(Screenshot grounding data)
__________

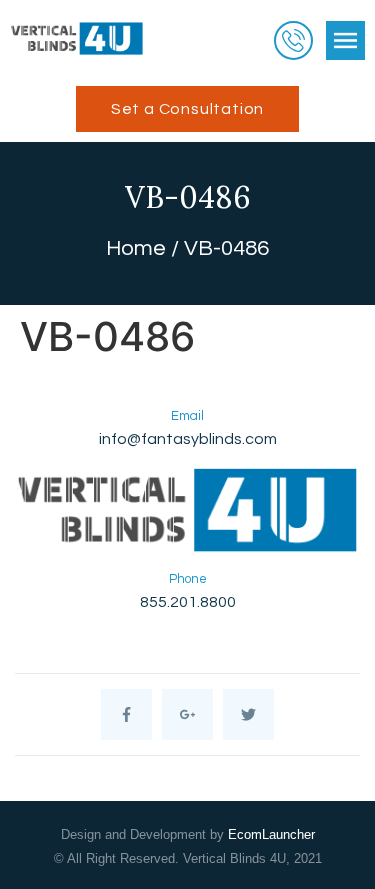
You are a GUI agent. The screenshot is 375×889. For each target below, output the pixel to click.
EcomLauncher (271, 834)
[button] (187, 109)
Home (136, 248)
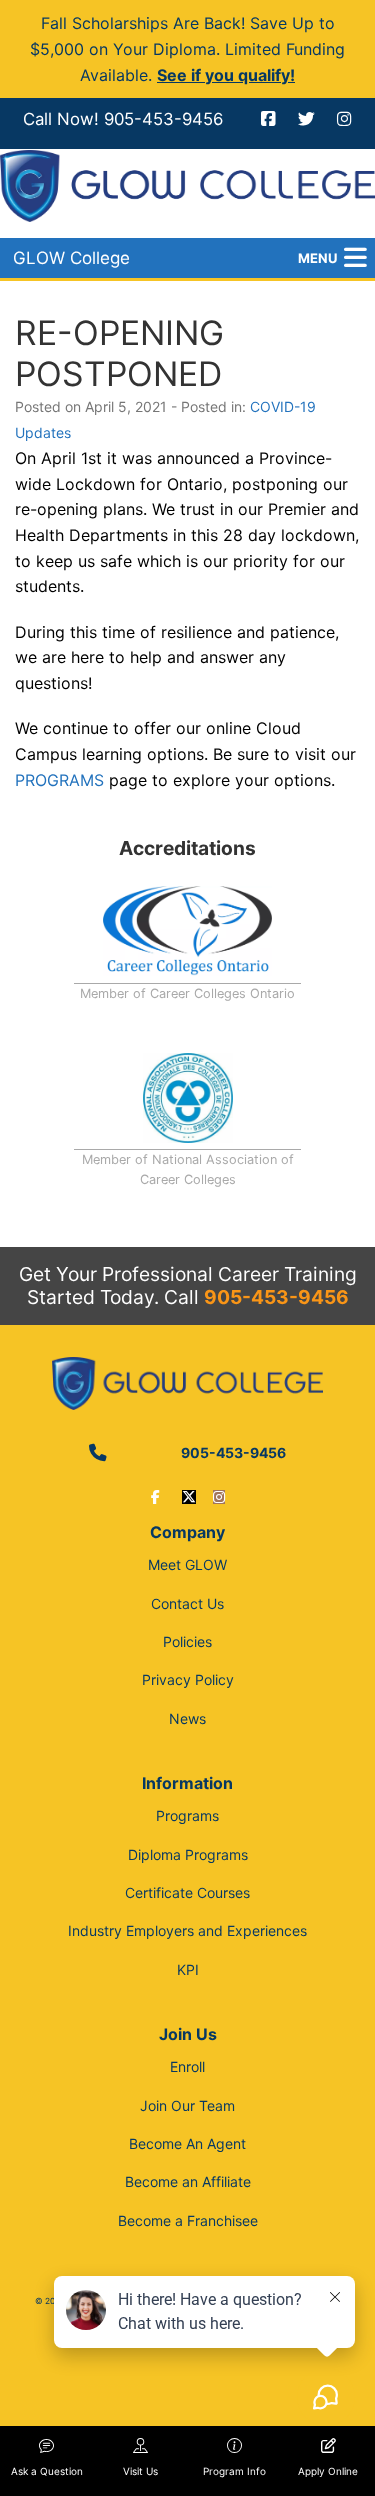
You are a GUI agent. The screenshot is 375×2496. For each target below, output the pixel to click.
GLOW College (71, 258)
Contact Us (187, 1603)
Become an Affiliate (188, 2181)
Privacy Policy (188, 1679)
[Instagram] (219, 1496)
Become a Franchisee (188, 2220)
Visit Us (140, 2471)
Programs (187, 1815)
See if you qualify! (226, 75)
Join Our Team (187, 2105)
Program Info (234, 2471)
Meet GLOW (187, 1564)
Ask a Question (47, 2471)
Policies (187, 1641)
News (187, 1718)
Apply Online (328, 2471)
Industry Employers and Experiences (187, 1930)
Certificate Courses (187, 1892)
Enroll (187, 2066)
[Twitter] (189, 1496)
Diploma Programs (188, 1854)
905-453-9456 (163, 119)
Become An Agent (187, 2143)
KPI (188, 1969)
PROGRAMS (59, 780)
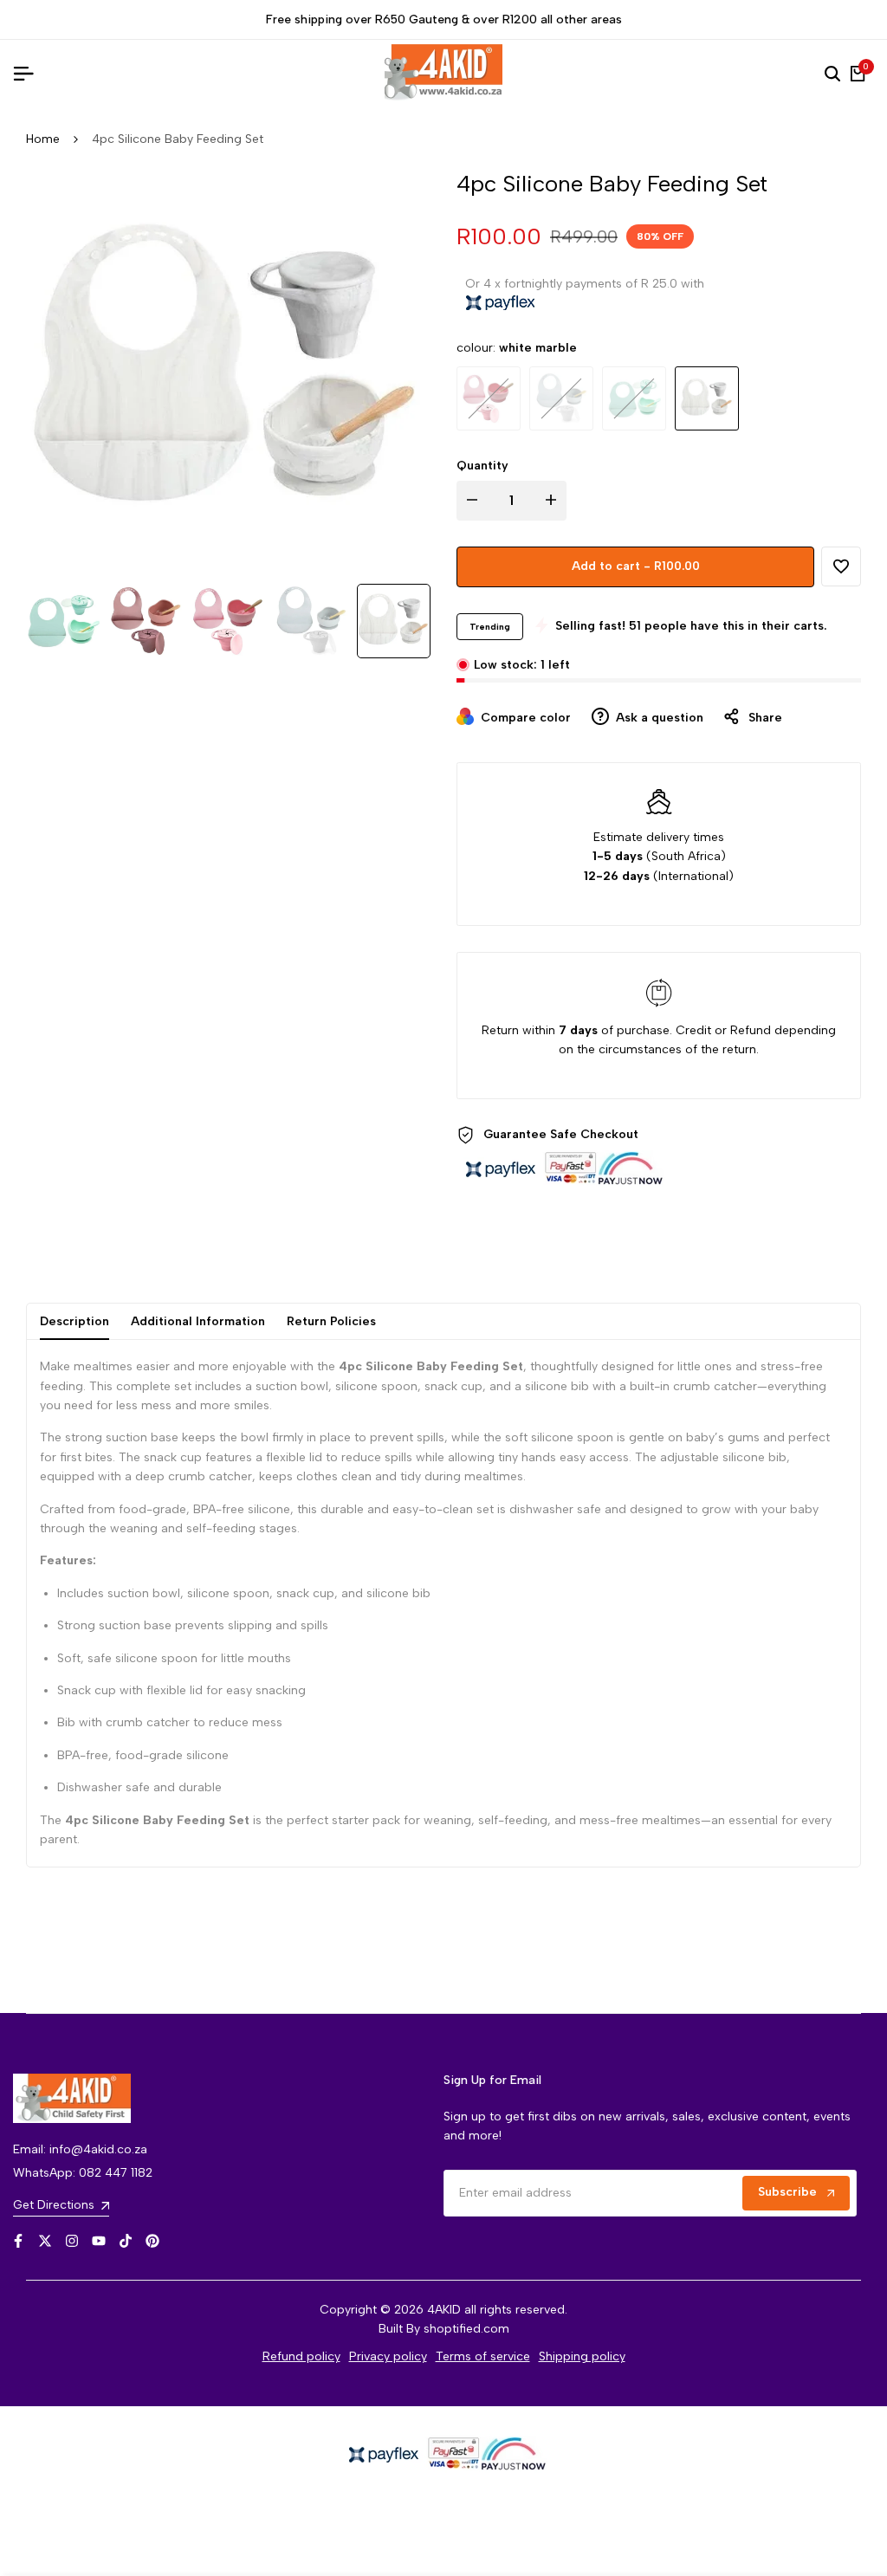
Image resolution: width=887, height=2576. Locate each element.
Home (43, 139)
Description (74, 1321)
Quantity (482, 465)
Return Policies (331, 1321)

__________

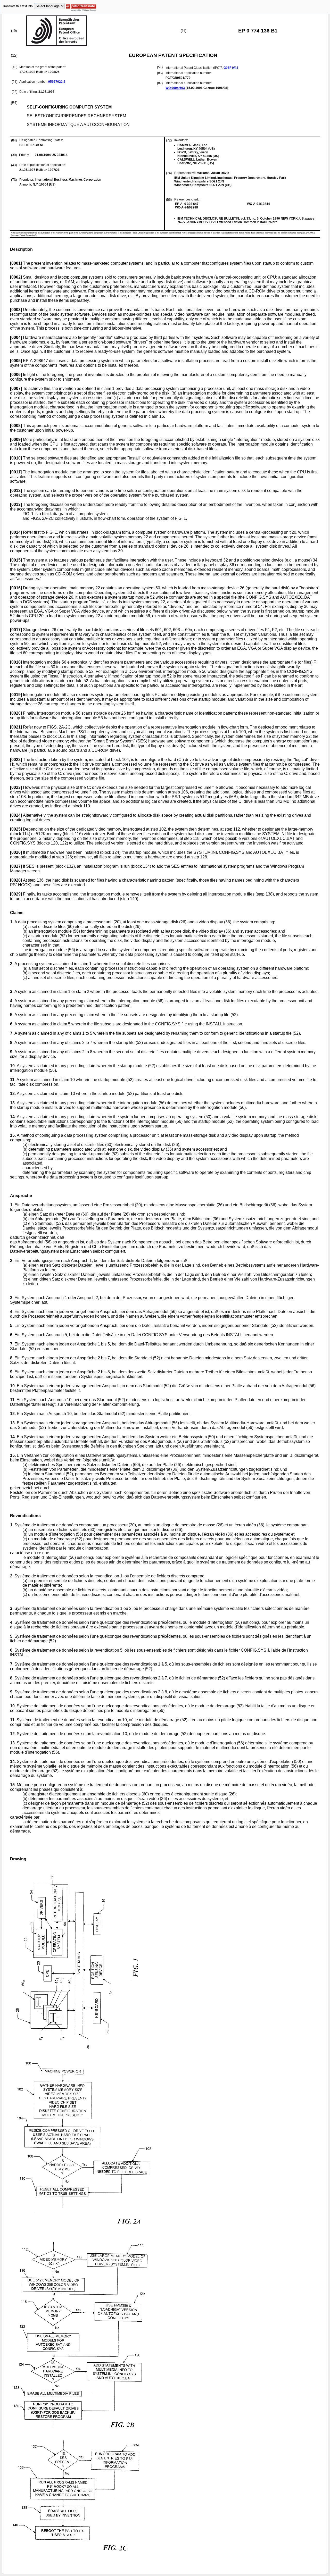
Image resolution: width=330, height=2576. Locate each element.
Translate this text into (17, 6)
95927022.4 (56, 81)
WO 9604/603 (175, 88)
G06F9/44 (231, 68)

__________

Search the data above for the string "pixel" and report each line that holds it.

You are a GUI agent. The screenshot is 375×889. For each target below, output the pixel to click.
You are a GUI agent. The screenshot is 375×2496. For each target below, output the pixel to click.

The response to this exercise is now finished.